Saved entries:
---------------

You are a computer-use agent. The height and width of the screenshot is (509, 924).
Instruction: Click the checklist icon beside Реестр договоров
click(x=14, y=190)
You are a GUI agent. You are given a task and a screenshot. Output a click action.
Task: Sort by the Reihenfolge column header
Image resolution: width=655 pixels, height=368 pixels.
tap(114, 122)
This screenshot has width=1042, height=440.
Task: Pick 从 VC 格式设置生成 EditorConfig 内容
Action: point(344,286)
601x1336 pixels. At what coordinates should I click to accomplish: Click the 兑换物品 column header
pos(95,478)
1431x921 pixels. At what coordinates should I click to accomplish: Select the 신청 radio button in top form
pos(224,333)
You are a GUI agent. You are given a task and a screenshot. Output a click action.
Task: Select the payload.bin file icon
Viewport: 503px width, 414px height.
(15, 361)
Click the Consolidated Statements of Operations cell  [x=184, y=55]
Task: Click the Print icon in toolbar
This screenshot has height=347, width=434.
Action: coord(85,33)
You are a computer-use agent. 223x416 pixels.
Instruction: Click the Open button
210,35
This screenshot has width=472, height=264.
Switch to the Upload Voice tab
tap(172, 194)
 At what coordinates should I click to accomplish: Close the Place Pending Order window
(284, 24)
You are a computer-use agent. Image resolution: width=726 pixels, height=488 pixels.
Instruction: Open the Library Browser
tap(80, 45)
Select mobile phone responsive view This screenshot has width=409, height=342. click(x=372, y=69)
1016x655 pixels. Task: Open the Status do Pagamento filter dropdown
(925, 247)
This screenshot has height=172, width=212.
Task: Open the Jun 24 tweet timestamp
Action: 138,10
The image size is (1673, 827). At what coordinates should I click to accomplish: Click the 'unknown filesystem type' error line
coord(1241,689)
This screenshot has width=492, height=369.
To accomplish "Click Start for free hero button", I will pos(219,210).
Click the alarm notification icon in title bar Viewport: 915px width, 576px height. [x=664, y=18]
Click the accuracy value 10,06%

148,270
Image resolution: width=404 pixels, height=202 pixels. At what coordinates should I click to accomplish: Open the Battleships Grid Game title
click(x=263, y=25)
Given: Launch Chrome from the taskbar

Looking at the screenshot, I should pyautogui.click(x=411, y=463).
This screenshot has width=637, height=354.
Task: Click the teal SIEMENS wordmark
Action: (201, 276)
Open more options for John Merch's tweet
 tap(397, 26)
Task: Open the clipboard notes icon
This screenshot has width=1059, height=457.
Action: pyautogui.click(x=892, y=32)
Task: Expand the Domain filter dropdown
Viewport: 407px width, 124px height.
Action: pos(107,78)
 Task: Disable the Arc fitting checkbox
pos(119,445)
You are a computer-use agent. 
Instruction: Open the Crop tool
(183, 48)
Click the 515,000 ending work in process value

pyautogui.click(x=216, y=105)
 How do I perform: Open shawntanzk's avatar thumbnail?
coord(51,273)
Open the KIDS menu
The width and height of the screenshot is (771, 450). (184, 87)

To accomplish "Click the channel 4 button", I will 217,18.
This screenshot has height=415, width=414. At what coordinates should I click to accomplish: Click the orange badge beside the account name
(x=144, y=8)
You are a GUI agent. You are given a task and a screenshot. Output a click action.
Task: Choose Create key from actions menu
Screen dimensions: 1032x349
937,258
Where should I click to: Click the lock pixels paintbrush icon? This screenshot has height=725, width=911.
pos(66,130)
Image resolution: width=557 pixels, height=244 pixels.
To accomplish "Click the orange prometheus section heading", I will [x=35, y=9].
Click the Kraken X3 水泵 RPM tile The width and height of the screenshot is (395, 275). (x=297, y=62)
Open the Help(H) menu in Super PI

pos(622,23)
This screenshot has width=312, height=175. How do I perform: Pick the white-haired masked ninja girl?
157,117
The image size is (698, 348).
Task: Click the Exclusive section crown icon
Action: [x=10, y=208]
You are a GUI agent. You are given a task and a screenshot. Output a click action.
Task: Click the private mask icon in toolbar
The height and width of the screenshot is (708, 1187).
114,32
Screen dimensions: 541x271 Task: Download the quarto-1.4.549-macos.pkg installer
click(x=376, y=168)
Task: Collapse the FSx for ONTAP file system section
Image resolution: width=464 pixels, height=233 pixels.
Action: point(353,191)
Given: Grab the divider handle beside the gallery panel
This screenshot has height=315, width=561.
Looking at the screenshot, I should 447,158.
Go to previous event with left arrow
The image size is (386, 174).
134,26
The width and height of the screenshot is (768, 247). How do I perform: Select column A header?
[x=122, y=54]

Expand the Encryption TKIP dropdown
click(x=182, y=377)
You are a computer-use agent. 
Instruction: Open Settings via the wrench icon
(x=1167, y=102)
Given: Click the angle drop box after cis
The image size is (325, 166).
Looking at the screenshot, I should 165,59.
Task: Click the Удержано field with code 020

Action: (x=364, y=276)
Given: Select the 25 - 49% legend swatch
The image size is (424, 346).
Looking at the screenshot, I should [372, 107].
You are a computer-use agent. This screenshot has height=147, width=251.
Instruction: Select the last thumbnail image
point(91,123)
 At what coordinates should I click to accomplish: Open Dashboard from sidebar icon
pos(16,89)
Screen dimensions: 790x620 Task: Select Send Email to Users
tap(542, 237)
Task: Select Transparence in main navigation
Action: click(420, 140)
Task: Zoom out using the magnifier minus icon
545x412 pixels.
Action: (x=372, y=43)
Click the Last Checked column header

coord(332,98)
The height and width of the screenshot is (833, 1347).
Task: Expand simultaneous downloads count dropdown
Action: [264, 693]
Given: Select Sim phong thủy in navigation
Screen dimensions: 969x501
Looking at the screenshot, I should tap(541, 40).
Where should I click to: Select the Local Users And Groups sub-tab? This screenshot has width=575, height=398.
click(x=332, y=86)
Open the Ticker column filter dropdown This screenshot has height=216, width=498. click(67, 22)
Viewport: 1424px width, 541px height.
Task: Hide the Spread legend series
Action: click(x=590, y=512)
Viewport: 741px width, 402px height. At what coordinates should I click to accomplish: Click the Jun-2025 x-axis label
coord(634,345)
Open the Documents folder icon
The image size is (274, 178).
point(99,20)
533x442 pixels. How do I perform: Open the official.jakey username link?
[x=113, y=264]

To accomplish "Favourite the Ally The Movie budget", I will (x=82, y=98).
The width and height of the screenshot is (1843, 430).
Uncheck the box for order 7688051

---------------

=== Exercise ===
Copy out every line in the records where the word "will" is found.

=== Expected answer ===
To accomplish "Click Start for free hero button", I will pos(219,210).
To accomplish "Click the channel 4 button", I will 217,18.
To accomplish "Click the orange prometheus section heading", I will [x=35, y=9].
To accomplish "Favourite the Ally The Movie budget", I will (x=82, y=98).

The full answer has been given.